• _Your objective_:
Reproduce the items below word for word, starting at the line containing "Image resolution: width=465" and ending with the last line of the items. Leave the pictures out.

• _Data_:
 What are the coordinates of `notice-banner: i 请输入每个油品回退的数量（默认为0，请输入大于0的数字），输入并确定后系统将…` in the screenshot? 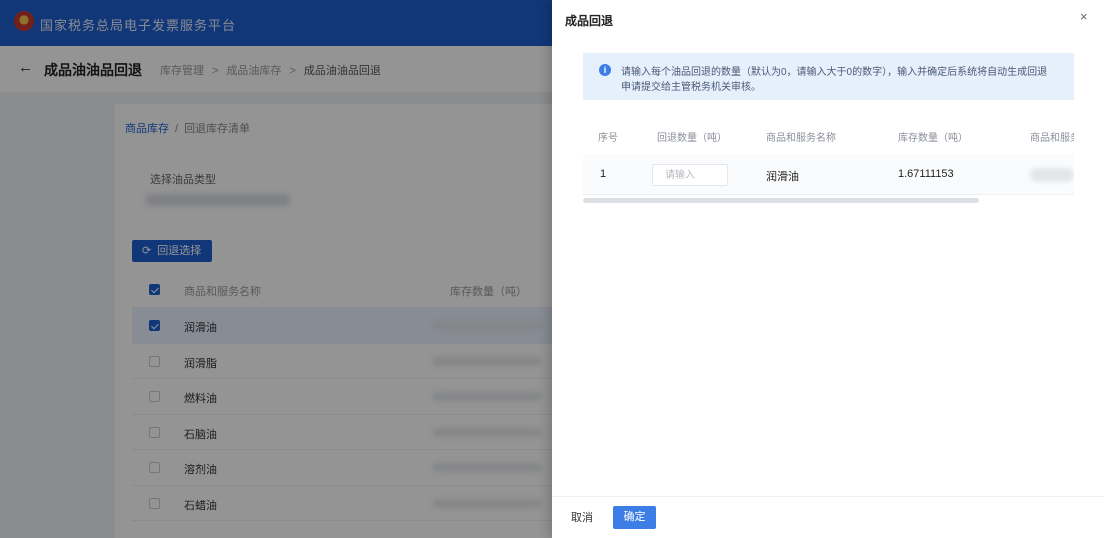 It's located at (828, 76).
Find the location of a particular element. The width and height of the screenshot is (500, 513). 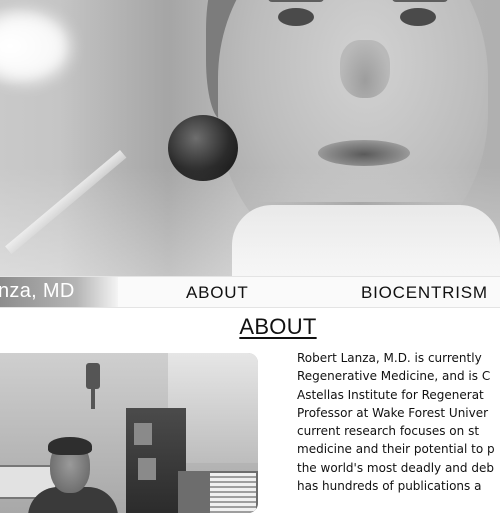

brand-name: nza, MD is located at coordinates (38, 292).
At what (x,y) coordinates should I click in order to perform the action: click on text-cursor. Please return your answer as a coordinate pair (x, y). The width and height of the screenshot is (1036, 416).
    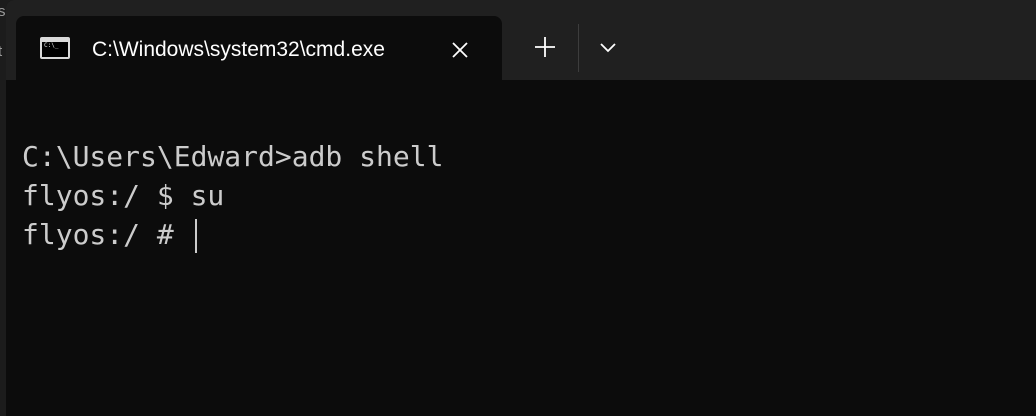
    Looking at the image, I should click on (196, 236).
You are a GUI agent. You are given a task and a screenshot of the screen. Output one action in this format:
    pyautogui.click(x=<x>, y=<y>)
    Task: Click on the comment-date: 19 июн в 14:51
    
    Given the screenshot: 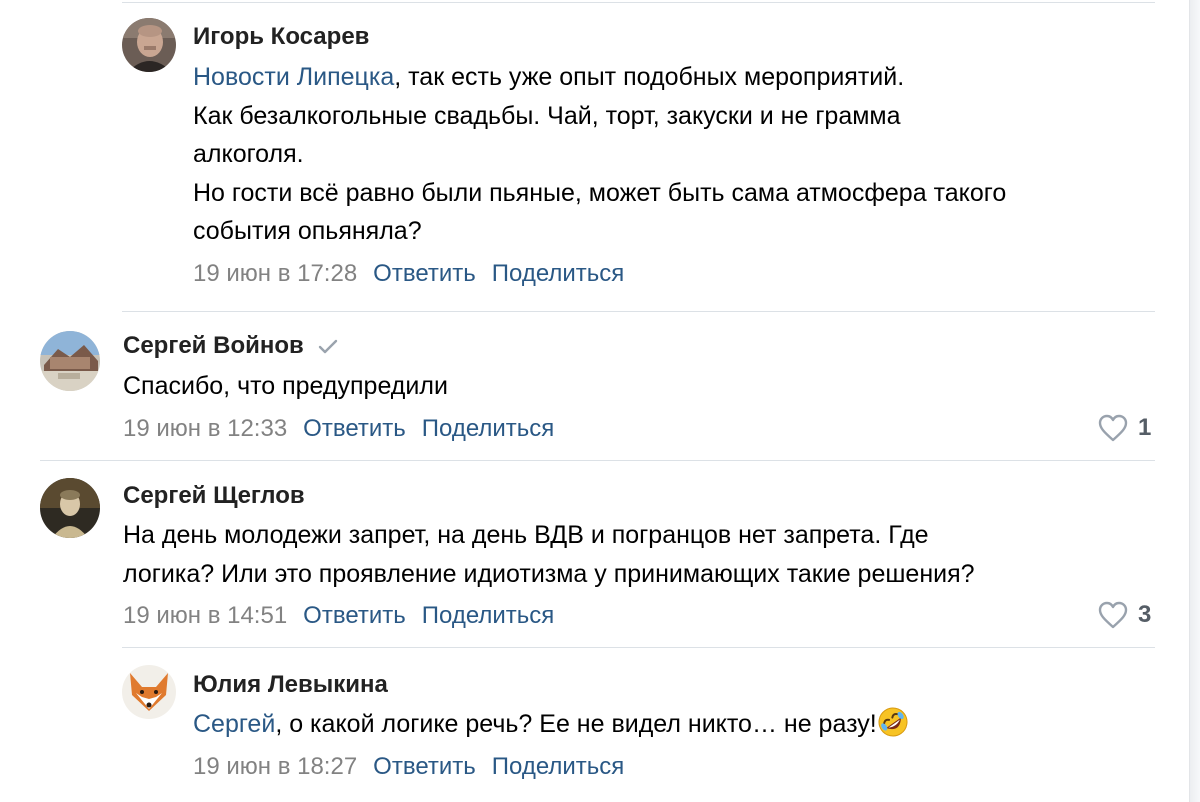 What is the action you would take?
    pyautogui.click(x=205, y=616)
    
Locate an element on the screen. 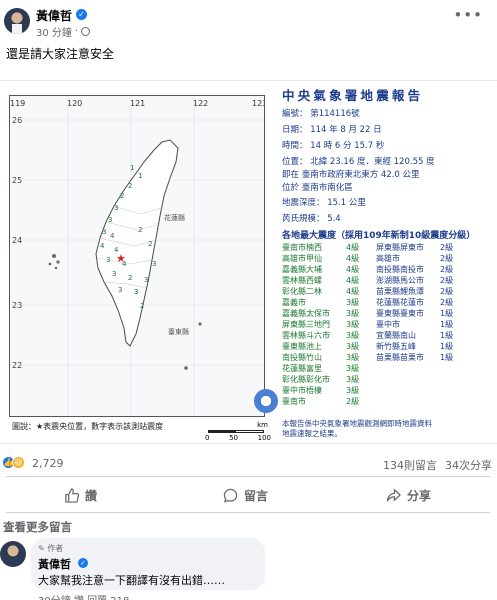 Image resolution: width=497 pixels, height=600 pixels. scale-label: 100 is located at coordinates (264, 438).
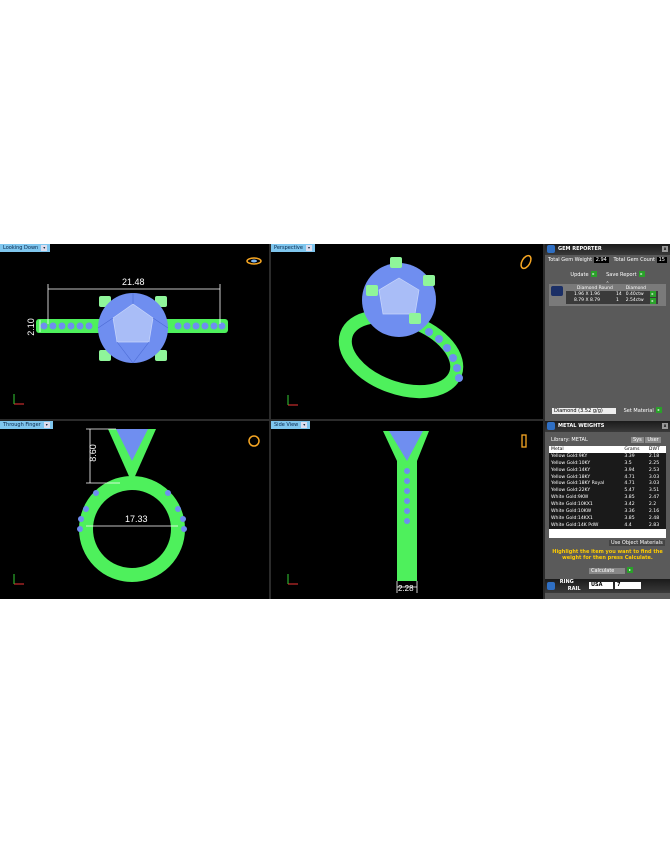  Describe the element at coordinates (608, 250) in the screenshot. I see `gem-reporter-header: GEM REPORTER x` at that location.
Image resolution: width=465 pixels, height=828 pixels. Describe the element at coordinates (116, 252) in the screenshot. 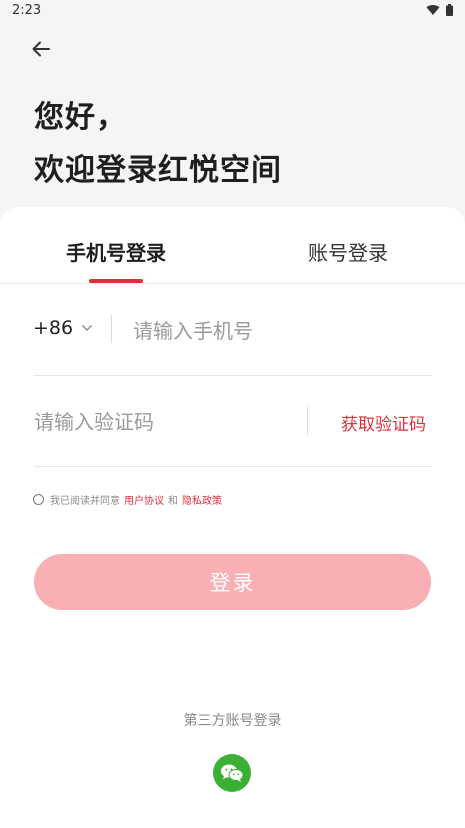

I see `tab-phone-login: 手机号登录` at that location.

• _Answer to the exercise_:
Image resolution: width=465 pixels, height=828 pixels. Describe the element at coordinates (116, 252) in the screenshot. 

I see `tab-phone-login: 手机号登录` at that location.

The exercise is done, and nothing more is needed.